In a word, yes. There are some big benefits when it comes to using an activity tracker. Notification reminders and the instant reward of seeing achievements motivates us to succeed. “These apps improve the serotonin levels in the brain, as they show us progress,” says Dr Arghya Sarkhel, consultant psychiatrist at Living Mind.
And he’s not the only expert who believes the same. “Logging or inputting data renders your actions more tangible, making you more accountable to them,” adds dietician Bari Stricoff. “These apps can facilitate sustainable lifestyle shifts.” Consistent tracking pinpoints any trends or triggers that affect your decisions. “There’s no denying the regularity of my 11pm snack cupboard raids when they’re logged in all their glory,” admits dieter Jenny, 44.
You may already track food, exercise and sleep. But, what about sun exposure or mood fluctuations? Fitness trackers can help us take a truly holistic approach to health. “Imagine how powerful it would be to log how often you feel fatigued, bloated, stressed, depressed, anxious, happy or hopeful,” says endocrinologist Dr Minisha Sood. “By keeping track of your moods as well as your physiological data, you’ll be able to make connections that might have previously gone unnoticed. This can help you make better health decisions.”
But are there downsides to our health trackers?
There can, though, be a downside. “Monitoring your food intake can be positive,” says Bari. “However, tracking specific calories and macronutrients when dieting can quickly become obsessive. Focusing too much on the numbers, rather than how you feel? Then potentially step back from the app.”

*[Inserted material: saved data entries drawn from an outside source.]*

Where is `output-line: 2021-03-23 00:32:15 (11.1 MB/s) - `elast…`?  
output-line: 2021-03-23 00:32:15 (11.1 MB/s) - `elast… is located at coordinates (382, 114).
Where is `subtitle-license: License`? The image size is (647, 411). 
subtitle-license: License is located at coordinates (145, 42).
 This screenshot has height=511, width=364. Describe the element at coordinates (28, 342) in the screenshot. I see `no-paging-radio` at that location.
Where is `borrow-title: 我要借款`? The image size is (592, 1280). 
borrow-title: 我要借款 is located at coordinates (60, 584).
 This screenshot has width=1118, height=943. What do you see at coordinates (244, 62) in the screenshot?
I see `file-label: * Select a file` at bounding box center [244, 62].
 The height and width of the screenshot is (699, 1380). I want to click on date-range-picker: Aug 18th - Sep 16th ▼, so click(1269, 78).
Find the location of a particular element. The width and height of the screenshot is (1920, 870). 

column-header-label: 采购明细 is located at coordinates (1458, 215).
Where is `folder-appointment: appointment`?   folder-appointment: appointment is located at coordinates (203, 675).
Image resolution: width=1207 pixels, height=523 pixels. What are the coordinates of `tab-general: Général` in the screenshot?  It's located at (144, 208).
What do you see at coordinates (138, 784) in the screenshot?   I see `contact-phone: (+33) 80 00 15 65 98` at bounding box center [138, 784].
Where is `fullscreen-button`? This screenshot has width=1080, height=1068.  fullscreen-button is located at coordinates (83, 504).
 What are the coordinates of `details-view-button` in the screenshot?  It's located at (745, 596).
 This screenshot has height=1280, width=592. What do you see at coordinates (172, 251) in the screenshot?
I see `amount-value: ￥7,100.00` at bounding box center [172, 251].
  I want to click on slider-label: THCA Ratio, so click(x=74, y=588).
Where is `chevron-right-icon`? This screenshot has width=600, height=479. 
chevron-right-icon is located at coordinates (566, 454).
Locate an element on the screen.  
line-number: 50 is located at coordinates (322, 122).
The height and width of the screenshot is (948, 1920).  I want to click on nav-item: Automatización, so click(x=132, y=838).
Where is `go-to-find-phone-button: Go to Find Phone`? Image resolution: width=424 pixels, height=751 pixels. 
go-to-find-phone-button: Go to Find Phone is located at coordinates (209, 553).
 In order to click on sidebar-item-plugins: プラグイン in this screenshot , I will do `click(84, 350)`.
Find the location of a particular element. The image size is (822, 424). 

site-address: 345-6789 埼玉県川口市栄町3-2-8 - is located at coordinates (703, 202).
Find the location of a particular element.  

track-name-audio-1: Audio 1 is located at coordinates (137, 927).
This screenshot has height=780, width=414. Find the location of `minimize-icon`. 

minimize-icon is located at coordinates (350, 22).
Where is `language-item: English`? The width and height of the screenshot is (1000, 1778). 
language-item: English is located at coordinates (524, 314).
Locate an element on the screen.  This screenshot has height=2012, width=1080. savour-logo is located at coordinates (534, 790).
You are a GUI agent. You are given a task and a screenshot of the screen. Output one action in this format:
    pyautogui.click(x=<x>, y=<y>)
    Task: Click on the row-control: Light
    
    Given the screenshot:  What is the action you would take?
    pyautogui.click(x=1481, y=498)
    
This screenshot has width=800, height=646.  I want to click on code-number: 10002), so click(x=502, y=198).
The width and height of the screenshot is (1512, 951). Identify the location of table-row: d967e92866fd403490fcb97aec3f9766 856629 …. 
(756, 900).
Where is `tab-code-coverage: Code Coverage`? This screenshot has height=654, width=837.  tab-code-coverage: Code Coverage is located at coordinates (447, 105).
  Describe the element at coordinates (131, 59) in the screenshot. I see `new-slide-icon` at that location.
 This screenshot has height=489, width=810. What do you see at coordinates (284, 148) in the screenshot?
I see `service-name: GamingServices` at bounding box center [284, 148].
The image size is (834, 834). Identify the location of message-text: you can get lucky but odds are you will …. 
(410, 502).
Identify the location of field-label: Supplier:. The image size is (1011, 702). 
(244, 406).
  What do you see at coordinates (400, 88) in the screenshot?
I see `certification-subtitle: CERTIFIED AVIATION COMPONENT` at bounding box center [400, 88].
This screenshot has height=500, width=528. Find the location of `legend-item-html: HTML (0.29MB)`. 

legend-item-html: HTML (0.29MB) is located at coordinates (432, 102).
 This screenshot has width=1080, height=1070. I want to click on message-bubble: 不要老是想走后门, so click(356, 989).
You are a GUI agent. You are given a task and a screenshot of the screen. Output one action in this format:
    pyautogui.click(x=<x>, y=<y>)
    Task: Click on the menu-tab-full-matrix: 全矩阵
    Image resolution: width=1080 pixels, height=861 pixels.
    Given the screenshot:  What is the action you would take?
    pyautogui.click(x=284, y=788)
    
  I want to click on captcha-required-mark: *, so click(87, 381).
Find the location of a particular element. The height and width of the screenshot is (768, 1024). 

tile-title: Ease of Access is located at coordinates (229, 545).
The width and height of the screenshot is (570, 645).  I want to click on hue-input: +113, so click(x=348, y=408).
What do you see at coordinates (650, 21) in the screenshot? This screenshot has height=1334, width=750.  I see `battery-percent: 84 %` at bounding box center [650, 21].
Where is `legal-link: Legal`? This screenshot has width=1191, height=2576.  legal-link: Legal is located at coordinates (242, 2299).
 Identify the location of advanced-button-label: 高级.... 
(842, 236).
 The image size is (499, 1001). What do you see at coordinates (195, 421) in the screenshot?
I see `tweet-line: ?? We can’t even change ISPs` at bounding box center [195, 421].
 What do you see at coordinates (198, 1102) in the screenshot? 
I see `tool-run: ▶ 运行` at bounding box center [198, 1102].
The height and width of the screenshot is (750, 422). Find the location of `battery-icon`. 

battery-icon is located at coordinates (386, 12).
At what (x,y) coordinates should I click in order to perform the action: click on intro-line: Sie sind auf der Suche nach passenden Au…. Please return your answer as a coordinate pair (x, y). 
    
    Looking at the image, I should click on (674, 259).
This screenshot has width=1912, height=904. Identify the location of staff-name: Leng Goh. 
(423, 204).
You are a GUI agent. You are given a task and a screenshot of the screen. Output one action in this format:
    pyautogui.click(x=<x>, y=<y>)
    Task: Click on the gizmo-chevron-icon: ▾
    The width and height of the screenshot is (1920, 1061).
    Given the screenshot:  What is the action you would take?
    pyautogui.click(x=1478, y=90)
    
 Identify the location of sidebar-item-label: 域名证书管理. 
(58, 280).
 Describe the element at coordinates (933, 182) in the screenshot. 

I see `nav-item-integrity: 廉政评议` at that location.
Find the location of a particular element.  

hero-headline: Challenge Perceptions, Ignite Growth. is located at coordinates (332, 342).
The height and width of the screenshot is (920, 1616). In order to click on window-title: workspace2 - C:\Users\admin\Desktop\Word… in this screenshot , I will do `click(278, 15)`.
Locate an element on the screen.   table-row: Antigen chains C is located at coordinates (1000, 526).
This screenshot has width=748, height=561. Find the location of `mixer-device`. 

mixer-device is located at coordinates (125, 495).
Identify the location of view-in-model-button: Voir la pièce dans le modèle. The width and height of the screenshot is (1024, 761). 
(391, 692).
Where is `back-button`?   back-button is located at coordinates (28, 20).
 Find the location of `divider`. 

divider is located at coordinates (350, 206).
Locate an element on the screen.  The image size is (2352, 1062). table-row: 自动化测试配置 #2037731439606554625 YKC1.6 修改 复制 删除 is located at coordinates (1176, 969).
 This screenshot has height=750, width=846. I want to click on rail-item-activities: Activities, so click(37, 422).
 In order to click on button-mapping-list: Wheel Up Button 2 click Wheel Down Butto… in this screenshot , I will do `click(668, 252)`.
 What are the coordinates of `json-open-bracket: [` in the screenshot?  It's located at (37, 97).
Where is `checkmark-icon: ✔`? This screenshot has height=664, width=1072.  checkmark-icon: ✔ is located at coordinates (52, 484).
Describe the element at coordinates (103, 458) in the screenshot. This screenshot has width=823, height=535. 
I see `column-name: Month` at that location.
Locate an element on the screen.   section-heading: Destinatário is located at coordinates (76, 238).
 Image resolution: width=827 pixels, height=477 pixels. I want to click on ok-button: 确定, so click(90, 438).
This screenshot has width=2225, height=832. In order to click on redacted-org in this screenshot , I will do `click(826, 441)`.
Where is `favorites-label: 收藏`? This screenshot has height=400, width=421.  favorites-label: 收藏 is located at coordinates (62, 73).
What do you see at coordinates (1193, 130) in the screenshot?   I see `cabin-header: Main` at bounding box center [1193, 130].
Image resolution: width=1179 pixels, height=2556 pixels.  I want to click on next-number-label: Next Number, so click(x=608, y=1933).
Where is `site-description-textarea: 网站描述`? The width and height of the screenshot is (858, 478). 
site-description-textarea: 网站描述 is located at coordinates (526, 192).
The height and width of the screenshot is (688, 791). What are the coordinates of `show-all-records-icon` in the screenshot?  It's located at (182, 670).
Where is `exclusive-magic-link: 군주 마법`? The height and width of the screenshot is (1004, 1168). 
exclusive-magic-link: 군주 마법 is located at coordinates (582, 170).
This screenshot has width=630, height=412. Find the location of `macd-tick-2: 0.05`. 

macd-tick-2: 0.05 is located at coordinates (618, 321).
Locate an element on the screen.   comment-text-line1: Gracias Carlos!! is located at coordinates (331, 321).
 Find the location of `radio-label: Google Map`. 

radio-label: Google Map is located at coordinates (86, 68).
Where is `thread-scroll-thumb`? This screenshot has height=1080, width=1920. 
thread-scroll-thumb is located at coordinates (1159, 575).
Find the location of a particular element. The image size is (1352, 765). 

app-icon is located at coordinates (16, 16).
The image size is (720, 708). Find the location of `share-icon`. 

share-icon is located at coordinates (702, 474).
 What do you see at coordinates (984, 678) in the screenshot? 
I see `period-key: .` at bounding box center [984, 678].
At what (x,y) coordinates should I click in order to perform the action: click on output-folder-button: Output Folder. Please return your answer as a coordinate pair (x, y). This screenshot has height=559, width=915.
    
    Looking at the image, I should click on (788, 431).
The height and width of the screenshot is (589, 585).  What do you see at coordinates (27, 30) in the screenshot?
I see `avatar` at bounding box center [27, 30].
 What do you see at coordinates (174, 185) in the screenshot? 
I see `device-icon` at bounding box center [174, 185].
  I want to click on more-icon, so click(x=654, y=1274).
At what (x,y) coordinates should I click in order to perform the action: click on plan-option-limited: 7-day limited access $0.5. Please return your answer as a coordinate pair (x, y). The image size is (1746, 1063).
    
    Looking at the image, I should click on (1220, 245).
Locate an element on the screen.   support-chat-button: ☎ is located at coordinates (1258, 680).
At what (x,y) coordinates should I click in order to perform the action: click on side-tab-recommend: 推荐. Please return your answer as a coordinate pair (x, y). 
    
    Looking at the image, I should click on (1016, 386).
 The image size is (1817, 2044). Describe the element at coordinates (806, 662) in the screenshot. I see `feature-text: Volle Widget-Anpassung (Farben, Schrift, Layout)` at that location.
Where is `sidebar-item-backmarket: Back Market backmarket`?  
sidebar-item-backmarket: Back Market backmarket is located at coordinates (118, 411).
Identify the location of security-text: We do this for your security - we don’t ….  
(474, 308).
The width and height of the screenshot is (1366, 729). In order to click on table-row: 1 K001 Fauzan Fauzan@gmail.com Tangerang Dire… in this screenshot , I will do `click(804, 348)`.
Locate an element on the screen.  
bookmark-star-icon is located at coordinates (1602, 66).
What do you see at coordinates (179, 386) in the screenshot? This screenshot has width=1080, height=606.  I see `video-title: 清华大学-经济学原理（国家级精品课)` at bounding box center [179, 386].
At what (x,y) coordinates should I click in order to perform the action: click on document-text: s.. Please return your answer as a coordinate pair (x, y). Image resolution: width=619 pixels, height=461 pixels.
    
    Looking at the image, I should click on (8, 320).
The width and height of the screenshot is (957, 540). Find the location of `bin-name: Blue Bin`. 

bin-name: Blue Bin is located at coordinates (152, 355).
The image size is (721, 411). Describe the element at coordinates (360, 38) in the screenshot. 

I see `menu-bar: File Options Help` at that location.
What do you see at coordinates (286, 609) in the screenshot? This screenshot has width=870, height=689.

Dr Arghya agrees. “If someone has a specific obsession, then tracking may increase this. Ideally, the data should be used alongside advice from as a doctor, fitness instructor or nurse on how to interpret the stats,” he says.
Sharing success within an app-driven community is encouraging. However, healthy competitiveness can turn into feelings of inadequacy, warns life coach Lucy Sheridan. “Data can distort what’s considered ‘normal’, because we don’t get a view on the context. If we do not handle these apps carefully, we can get into a cycle of not-enough-ness. This is where our individual progress feels insignificant in comparison with others. We get caught up in measuring what we are not doing, rather than what we are achieving,” she says.
How can we sensibly track our health then?
“Checking in regularly to see how these trackers make you feel is key,” says Bari. “If the data is having a negative impact on your mood, re-evaluate how you use this technology.” Lucy suggests defining your own goals before you log on. “This will stop you from going off track no matter what you see others reporting,” she says. “And we need to focus on our offline progress – the apps should work for us, not the other way round!”
It may be that we need the occasional data detox. On a recent holiday, Susie, 52, left her wearable at home. “Apart from some slow strolls along the beach, my step count was abysmal. I was mostly asleep on a lounger, so why make myself feel guilty by tracking that?” she says. Which is the ideal attitude!